Glenfield occupies the North extremity of the building. It is entered by double doors which formerly gave onto a utility area containing compressor equipment for the refrigeration rooms situated immediately to the South. The bathroom was formerly part of this region. The bedroom was the generator room. At the end of the nineteenth century forward looking proprietors were installing electricity to replace gas as the principal means of lighting. The domestic quarters were therefore extended to house new generator plant which was powered by water fed via a ram pump from a reservoir constructed above the Iron Stag field. Near the North wall of the sitting room was a sump which received the water passing through the turbine; subsequently the water exited beneath the East wall to reach the burn which still supplies the pond.

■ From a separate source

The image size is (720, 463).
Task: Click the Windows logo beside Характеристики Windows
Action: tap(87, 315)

Glenfield's kitchenette was primarily a coal store which was charged via the low window with wooden shutters. Most the of sitting room area contained generator equipment. Photographs displayed on the wall show the stages in transformation from powerhouse to holiday let. The generator system was in use until 1981 and although the electricity system is now mains powered, the original nineteenth century switches with glass covers have been retained.

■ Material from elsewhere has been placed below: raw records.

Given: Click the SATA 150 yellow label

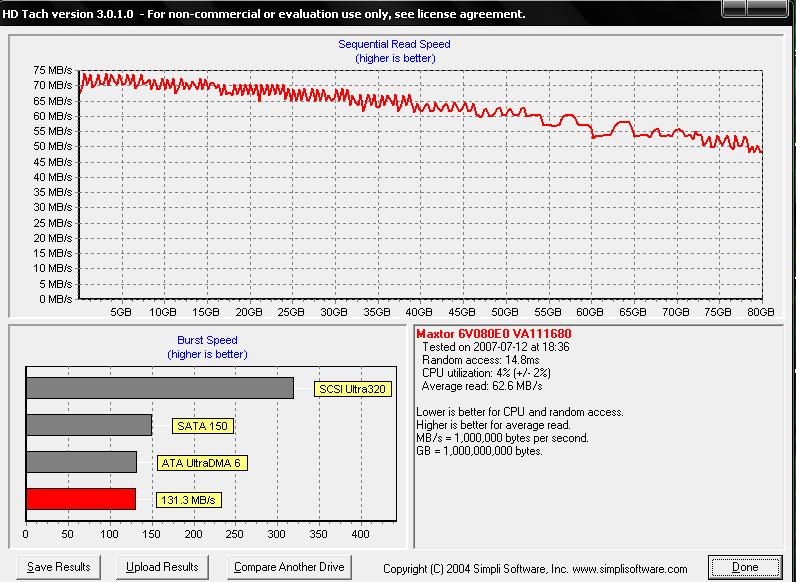Looking at the screenshot, I should click(203, 426).
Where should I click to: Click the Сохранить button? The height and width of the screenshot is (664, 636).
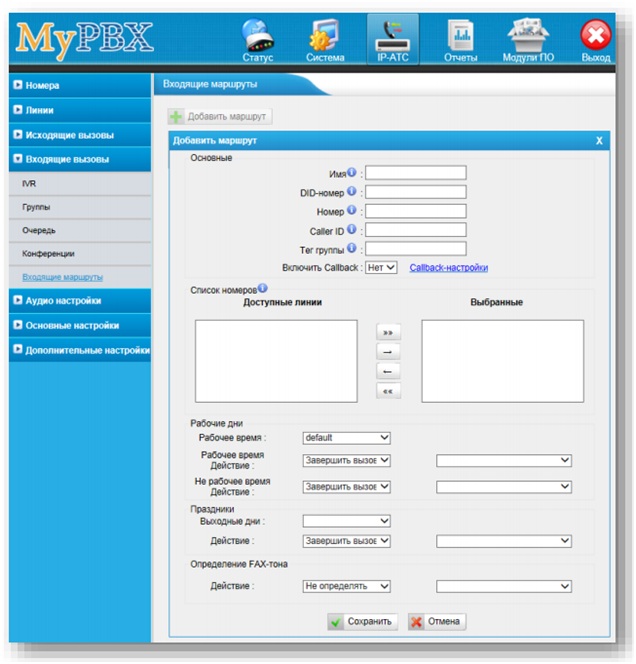(363, 622)
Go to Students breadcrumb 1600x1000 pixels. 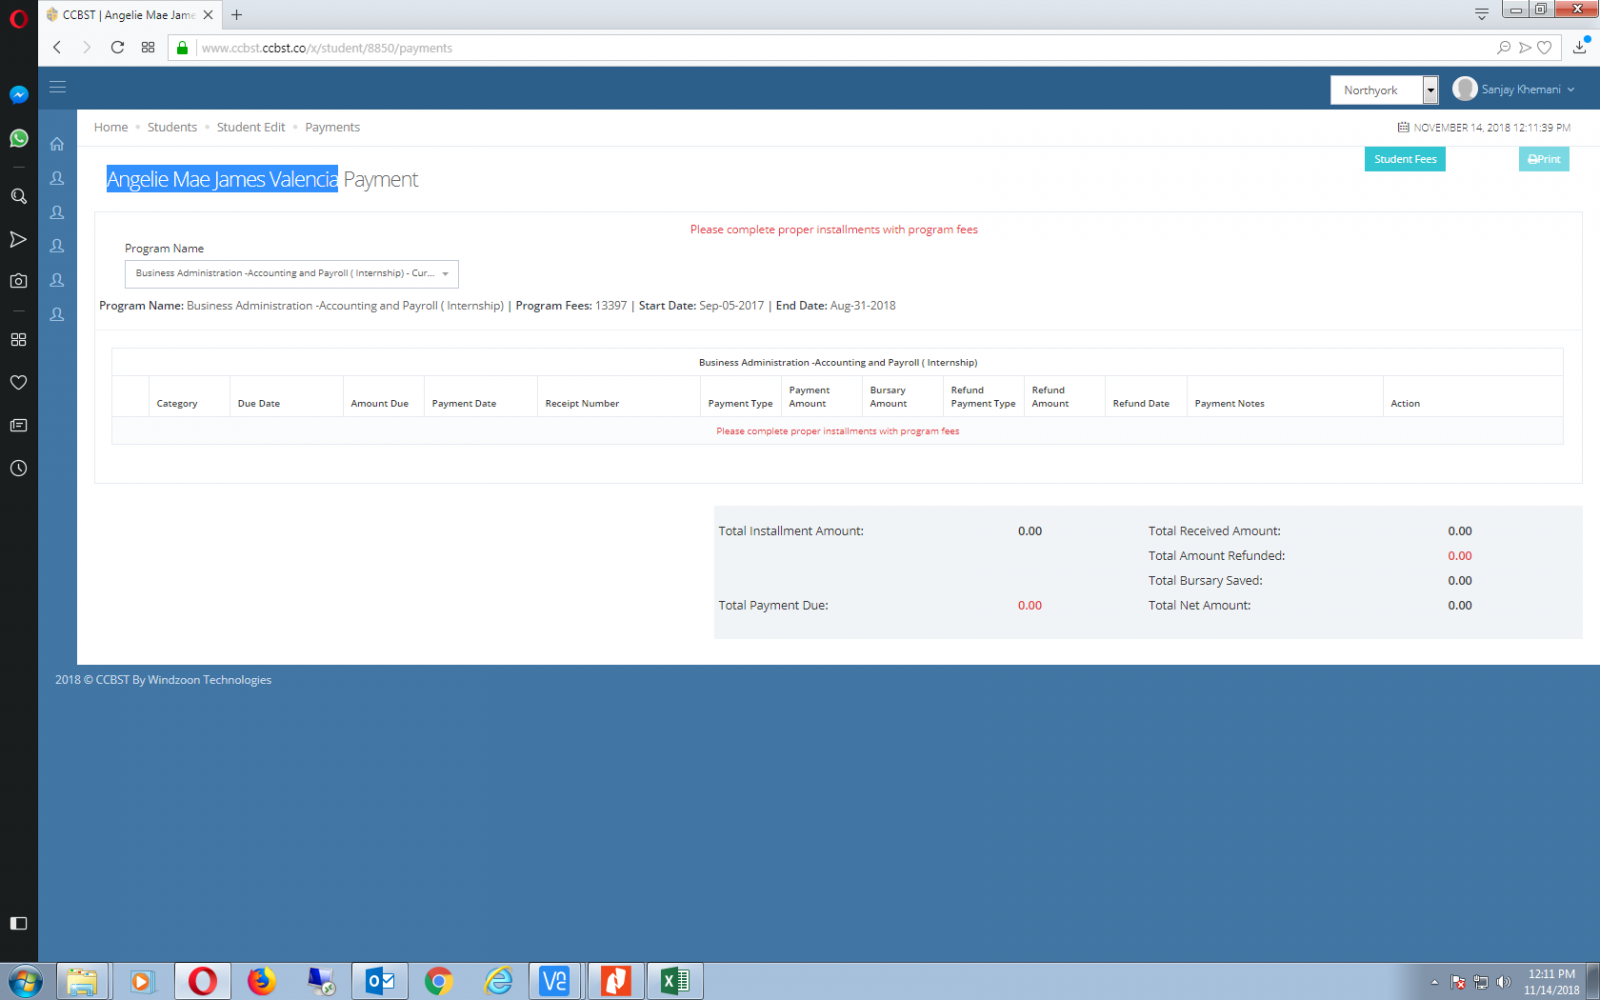(x=172, y=127)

From the garden door one looks almost directly on to the head of the Prince's Walk; the Prince's Well lies just beyond the start of the Walk on the right-hand (North) side. By strolling down the Prince's Walk and then following the road to the West for 600 metres one can reach the view and commemorative plaque of the Seven Men of Moidart (The Prince, Sir Thomas Sheridan, his tutor, Captain JOgn O'Sullivan, George Kelly, The Marquess of Tullibardine, Aeneas Macdonald and Francis Stickland). The Prince and his companions reached Loch Moidart on 11th August 1745.